Webb's upset of George Allen and now infamous exchange with President Bush at the White House in November set the tone for the new Congress. When asked by Bush "How's your boy?" a reference to Webb's 24-year-old son serving as a Marine in Iraq, Webb responded: "I'd like to get them out of Iraq, Mr. President."
"That's not what I asked you," Bush said. "How's your boy?"
"That's between me and my boy, Mr. President," Webb said, ending the conversation.
The moment was a deeply symbolic one, proving that President Bush's days of ruling like a king had come to an end. Democrats could be blunt, uncompromising and outspoken. During his campaign, the former Republican Secretary of the Navy "transformed into one of the unlikeliest protest candidates ever," Bob Moser wrote of Webb last October. Now he's becoming a similarly unlikely spokesman for his party.
In his speech tonight, Webb emphasized two issues that brought him and so many other new Democrats to Congress: the rising inequality between rich and poor and the toll the war in Iraq has taken on this nation.
Webb is a keen student of history and the strongest part of his speech came when he invoked the leadership of presidents past.
"Regarding the economic imbalance in our country, I am reminded of the situation President Theodore Roosevelt faced in the early days of the 20th century. America was then, as now, drifting apart along class lines. The so-called robber barons were unapologetically raking in a huge percentage of the national wealth. The dispossessed workers at the bottom were threatening revolt.
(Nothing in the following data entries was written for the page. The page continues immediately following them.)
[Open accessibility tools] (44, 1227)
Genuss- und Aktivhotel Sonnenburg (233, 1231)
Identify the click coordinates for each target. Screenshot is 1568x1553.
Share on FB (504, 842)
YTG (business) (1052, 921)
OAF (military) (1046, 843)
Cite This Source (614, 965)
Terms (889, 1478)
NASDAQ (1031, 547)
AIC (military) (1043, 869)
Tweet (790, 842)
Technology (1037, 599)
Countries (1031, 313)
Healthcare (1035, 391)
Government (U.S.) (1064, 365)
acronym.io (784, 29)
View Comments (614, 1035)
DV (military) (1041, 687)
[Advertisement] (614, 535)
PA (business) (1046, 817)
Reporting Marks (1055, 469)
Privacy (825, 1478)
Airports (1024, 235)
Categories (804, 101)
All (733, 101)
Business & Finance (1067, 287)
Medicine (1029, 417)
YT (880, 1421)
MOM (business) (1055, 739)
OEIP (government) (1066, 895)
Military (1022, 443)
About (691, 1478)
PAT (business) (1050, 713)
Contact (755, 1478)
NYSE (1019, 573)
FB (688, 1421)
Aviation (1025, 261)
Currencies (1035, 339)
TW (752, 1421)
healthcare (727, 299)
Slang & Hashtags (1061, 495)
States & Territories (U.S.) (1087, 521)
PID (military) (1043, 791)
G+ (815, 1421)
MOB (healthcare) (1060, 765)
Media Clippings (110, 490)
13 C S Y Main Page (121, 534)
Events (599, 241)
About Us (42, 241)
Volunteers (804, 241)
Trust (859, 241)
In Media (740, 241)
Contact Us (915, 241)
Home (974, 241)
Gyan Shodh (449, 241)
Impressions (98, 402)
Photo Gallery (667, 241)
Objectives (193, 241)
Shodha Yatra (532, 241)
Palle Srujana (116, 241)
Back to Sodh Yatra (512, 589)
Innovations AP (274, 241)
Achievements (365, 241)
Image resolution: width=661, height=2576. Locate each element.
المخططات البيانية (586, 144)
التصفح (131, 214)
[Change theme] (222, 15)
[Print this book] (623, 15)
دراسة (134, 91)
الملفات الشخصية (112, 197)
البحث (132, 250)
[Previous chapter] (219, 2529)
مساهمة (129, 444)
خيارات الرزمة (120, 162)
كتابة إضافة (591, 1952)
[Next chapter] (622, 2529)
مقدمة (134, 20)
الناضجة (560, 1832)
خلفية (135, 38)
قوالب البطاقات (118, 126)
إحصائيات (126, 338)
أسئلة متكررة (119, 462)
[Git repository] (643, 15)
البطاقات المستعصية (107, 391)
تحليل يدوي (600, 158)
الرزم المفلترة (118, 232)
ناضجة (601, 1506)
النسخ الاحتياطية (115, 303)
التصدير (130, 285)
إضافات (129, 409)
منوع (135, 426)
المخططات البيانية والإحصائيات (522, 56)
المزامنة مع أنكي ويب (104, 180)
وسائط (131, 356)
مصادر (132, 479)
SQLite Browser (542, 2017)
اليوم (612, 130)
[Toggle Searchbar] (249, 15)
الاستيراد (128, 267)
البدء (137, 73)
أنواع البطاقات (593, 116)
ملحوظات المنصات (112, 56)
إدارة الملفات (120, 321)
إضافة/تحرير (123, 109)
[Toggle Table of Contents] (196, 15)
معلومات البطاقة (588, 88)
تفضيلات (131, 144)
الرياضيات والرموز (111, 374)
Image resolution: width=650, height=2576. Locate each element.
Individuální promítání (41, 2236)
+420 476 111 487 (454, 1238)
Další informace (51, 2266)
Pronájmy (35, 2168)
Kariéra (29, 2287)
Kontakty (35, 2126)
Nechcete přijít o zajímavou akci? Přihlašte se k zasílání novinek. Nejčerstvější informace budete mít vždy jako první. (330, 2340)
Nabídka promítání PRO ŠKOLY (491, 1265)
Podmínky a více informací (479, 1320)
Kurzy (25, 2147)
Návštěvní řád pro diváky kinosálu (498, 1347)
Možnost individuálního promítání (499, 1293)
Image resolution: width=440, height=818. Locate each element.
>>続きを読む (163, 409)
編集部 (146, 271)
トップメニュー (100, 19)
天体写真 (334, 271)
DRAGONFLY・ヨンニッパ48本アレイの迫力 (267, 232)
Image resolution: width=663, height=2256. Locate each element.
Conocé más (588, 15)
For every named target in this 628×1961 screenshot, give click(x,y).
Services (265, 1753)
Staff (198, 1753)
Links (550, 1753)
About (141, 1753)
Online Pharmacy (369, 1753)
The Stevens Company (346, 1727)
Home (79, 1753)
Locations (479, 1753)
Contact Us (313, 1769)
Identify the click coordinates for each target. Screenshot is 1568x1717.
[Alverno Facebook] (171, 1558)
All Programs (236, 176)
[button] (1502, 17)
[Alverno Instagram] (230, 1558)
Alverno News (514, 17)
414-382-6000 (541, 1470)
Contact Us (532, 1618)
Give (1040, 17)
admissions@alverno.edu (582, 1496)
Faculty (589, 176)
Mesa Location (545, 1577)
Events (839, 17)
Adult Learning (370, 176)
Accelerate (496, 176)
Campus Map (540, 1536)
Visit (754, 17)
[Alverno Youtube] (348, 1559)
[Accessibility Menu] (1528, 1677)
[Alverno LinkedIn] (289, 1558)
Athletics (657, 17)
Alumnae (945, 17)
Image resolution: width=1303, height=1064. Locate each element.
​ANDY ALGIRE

Roosevelt spoke strongly against these divisions. He told his fellow Republicans that they must set themselves ‘as resolutely against improper corporate influence on the one hand as against demagogy and mob rule on the other.' And he did something about it.
As I look at Iraq, I recall the words of former general and soon-to-be President Dwight Eisenhower during the dark days of the Korean War, which had fallen into a bloody stalemate. 'When comes the end?' asked the General who had commanded our forces in Europe during World War Two. And as soon as he became President, he brought the Korean War to an end.
These Presidents took the right kind of action, for the benefit of the American people and for the health of our relations around the world. Tonight we are calling on this President to take similar action, in both areas. If he does, we will join him. If he does not, we will be showing him the way."
Take just one instance that often gets forgotten these days: New Orleans. At the beginning of his speech Webb said that he hoped the President was "serious about…restoring the vitality of New Orleans." In fact, tonight Bush conveniently failed to mention Hurricane Katrina. "I do not see myself voting for any more money for these reconstruction and economic projects inside Iraq when we have places like New Orleans that haven't gotten help," Webb said recently. Leadership--both foreign and domestic--Webb realizes, begins at home.